Eleventh Hour Adventists
31 May 2019

Eleventh Hour Adventists – Photo courtesy of Eleventh Hour Adventists

Eleventh Hour Adventists is a collaboration between Jasmine Pender (AKA, solo artist Rotten Bliss) and highly regarded post-punk legend Jowe Head (ex Swell Maps, Television Personalities). Pender and Head will be releasing their mesmerizing self-titled debut album arriving June 7th via Emotional Response Records.

Pender and Head met ten years ago at a concert by German avant-garde noise band Einsturzende Neubaten, which is a clue to the depraved tastes that they share, and the way that they get their kicks. Their musical collaboration as Eleventh Hour Adventists is one of equal, but balancing elemental forces; like hot engine oil poured into freezing water, or volcanic lava thrown high into the Arctic air; a weird – and wonderful – kind of alchemy.

Their debut album together is intoxicating and daring, brewed from their diseased imaginations into a strange synthesis of psych-folk, punk sleaze, and ambient drone. Their voices have a unique effect together, unearthly and spine-tingling; with harmonies twisting together in strange ways.

The songs on Eleventh Hour Adventists are no ordinary cozy duets; there are no crooning turtledoves here. The sound and lyrics are dark, dire, and dangerously beguiling. And of course there are a couple of murder ballads that slice through with a stark sharpness, both with the lyrical twist of gender reassignment to keep it all a bit more unsettling.

Album opener “Handsome Billy” is one of those chilling, but thrilling murder ballads. Once sung by KatieJane Garside of QueenAdreena as “Pretty Polly”, Eleventh Hour Adventists’ gender switch with the lyrics is ingeniously delightful and the song is atmospherically foreboding (a hallmark mood that exudes through all of Eleventh Hour Adventists’ tunes).

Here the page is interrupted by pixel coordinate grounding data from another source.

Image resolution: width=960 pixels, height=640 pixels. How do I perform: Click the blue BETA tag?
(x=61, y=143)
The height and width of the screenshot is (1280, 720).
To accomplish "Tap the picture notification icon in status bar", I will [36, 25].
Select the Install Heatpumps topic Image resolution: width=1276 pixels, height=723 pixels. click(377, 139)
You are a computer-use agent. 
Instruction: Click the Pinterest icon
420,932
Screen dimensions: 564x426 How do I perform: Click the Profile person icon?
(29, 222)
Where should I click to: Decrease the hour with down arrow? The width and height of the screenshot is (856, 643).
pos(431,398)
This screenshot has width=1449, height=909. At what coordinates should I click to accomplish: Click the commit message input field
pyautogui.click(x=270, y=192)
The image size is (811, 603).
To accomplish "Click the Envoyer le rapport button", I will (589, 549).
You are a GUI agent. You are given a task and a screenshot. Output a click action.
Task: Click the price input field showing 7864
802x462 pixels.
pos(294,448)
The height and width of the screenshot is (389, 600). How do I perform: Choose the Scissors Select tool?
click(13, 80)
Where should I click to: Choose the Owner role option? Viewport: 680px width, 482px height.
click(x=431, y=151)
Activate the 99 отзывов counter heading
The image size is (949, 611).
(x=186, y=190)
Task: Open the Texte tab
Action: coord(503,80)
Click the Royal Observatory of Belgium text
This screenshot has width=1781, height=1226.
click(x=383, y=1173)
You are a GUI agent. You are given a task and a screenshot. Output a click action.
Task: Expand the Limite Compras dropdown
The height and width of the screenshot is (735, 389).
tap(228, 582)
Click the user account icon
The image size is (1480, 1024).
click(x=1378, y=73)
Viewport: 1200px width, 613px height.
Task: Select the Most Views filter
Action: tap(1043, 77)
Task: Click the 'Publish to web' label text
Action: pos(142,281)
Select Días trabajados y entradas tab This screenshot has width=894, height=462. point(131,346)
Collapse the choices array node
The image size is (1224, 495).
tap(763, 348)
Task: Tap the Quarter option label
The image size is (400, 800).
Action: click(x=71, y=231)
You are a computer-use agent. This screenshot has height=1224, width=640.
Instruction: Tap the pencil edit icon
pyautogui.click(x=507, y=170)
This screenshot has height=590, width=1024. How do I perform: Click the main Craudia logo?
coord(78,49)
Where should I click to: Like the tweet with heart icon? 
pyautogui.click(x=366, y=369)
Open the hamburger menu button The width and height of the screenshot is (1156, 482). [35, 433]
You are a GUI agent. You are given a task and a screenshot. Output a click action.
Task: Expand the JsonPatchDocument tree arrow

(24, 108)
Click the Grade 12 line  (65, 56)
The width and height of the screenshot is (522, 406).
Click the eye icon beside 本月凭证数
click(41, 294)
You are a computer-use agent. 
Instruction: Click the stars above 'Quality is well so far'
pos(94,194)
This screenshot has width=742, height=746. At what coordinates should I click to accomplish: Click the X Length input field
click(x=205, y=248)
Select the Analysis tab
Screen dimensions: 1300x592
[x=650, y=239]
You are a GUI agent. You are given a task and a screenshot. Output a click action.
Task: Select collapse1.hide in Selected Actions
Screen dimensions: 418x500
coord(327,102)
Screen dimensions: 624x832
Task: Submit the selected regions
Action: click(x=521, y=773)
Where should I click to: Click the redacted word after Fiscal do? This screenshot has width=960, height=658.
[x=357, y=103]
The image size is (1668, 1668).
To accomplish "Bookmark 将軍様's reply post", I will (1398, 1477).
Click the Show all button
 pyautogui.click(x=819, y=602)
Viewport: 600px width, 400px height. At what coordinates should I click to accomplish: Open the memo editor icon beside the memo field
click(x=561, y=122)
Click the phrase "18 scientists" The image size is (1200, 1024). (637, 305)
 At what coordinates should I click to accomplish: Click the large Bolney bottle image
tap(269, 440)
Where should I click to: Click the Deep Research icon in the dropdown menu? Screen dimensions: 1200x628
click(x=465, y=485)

A menacing Head roughly growls through the macabre storyteller “Isis and Orisis”. Reverberating guitar strum and plucks and augmented by a pronounced beating-drum pace. Psych-folk number “Scapegoat” winds with sinuous lines and is accentuated with tambourine jingle and Pender and Head’s intertwining vocals.

The culturally relevant “Templehof” stalks with a deliberate marching pace as the lyrics delve into the history of the region of Templehof in Berlin, Germany and its “symbol of freedom / from tyranny and oppression.”

A menacing Pender lends her velvety vocals to murder ballad “Crowjane” that bursts out on the chorus sections with lap steel strikes and Head’s excited shouts. The lighter and flowing “Memento” features silkier vocals from Pender who is backed by Head’s deeper tone. The guitar cycles are gritty, the drum beat is steady, and, well, the lyrics are again bold as Pender sighs, “Every day is one less day to f*ck up.”

The spellbinding “Wonder Blunts The Knife” rises from the ashes with reverberating guitar lines, a spare beat, and shivery pull of strings. Pender is at the forefront, seductively weaving through the mysterious accompaniment. Both Pender and Head enunciate clearly and exclaim lyrical oddities on the wildly mordant “Exquisite Corpse”.

Last track “Satellite” slowly spins with dreamy vocals from the pair, synth notes glow, and fragments of buzz and noise tucked into the background. It’s a soothing balm at least soncially, yet it still hits with spiky lyrics about about the end of the life of a satellite and how it decays and re-enters the Earth’s atmosphere. Listeners are left with the takeaway message “nothing lasts forever / even in the Heavens above.”